__Information given__
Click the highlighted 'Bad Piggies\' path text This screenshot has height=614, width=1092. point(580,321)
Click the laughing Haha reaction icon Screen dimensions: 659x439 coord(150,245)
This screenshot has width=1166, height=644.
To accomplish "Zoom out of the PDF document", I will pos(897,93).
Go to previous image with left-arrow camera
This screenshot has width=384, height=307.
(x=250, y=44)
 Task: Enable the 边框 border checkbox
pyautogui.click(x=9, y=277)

__What needs to be done__
Once the line containing "Click the laughing" is found in the listing above, set down that line and every line after it, exactly.

__Result of this exercise__
Click the laughing Haha reaction icon Screen dimensions: 659x439 coord(150,245)
This screenshot has width=1166, height=644.
To accomplish "Zoom out of the PDF document", I will pos(897,93).
Go to previous image with left-arrow camera
This screenshot has width=384, height=307.
(x=250, y=44)
 Task: Enable the 边框 border checkbox
pyautogui.click(x=9, y=277)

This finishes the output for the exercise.